Comcast, who are in discussions to acquire Time Warner Cable, have redefined capped data. David Cohen, an executive with Comcast says he expects they’ll begin offering “usage-based billing”, which translates to “we’ll give you a data allotment and charge you if you go over it”.
In five years’ time, Cohen think we’ll see 500GB being a safe data cap for most consumers. The company already has capped offerings for some customers in the southern US, which allows for 300GB data to be used before any extra charges are incurred.

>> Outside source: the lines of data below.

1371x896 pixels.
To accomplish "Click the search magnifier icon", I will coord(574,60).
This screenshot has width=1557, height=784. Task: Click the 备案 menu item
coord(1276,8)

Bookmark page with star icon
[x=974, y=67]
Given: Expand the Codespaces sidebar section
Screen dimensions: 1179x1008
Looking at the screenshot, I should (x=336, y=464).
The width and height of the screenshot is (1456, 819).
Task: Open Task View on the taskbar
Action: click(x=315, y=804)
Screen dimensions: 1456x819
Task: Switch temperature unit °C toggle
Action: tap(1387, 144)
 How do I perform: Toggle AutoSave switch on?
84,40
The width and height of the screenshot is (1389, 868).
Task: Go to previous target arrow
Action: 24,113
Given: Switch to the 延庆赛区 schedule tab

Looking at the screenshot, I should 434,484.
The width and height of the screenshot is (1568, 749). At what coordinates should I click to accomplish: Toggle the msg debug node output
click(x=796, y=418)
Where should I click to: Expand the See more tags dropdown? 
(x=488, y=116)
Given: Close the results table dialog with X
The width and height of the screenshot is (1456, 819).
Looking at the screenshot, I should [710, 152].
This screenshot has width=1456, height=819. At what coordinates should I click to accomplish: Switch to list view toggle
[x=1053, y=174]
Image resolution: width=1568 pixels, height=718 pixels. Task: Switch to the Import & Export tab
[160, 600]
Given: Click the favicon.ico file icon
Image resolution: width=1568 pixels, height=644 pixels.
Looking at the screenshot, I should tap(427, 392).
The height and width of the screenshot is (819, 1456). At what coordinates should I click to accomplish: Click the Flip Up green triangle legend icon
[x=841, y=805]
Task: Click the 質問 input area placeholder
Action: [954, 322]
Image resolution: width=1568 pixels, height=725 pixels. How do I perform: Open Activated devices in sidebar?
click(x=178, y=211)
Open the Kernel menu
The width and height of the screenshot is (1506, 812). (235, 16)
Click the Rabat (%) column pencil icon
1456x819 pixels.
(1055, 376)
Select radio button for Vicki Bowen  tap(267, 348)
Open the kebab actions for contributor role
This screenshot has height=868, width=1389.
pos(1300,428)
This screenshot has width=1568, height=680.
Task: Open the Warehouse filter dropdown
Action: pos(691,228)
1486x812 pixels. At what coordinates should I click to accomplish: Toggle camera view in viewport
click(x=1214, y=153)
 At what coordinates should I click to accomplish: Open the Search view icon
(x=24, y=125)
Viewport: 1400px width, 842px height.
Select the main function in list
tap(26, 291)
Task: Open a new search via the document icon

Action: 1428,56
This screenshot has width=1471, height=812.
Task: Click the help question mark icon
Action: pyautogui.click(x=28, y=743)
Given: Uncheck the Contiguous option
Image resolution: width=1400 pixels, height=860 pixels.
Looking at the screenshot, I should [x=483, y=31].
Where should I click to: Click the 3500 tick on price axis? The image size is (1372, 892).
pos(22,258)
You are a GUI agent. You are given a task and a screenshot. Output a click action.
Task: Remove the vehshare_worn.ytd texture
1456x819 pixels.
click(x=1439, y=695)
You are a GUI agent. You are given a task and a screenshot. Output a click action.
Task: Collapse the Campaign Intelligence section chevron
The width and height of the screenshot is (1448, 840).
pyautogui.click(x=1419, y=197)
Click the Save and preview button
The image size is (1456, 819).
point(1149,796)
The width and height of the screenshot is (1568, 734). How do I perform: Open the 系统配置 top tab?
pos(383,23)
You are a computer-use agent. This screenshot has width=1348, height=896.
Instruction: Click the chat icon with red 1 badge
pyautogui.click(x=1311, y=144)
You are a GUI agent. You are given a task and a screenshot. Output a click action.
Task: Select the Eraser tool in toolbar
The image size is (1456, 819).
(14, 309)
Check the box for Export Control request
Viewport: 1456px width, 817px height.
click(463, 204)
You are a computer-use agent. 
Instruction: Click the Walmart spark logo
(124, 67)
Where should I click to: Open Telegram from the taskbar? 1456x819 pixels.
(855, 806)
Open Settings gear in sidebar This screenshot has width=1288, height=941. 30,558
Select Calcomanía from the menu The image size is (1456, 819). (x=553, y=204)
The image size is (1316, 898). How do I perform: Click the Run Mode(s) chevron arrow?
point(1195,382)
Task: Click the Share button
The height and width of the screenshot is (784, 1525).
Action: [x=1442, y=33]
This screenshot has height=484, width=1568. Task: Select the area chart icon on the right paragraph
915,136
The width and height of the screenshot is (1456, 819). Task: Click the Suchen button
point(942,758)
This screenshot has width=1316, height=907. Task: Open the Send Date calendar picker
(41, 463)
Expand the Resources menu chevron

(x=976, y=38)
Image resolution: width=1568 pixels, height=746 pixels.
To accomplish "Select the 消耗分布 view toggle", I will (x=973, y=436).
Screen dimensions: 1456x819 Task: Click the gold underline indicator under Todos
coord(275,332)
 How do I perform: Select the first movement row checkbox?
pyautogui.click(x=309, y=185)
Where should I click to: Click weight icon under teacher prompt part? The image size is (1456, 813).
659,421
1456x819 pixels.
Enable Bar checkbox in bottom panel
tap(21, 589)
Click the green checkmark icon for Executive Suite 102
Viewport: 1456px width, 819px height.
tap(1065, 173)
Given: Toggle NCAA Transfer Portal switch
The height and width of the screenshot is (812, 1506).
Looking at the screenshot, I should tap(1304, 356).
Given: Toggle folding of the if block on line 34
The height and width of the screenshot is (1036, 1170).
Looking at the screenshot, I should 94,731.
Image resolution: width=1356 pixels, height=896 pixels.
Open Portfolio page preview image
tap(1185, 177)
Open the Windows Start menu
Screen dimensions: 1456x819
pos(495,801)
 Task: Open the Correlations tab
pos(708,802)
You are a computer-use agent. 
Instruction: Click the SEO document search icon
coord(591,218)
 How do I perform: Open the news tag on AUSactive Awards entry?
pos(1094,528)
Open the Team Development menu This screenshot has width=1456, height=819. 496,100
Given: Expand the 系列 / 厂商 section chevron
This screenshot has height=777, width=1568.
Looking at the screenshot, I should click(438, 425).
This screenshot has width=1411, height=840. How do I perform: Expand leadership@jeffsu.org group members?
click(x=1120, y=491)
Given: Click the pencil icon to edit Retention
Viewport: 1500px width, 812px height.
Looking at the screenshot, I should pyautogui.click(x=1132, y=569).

Cohen was speaking to investors when he touched on the capped data scheme. To his mind, we’ll likely never ever get to the point where we’ll see the end of our data plans:
I would also predict that the vast majority of our customers would never be caught in the buying the additional buckets of usage, that we will always want to say the basic level of usage at a sufficiently high level that the vast majority of our customers are not implicated by the usage-based billing plan. And that number may be 350—that may be 350 gig a month today, it might be 500 gig a month in five years.
Cohen also doesn’t see this affecting the Time Warner deal, calling it a “generic” industry issue. The FCC is known to force purchasers to offer the same level of service and plans to customers in affected areas, both before and for a time period after an acquisition, so an unlimited Time Warner deal may be a good bet for those who may end up being Comcast customers one day.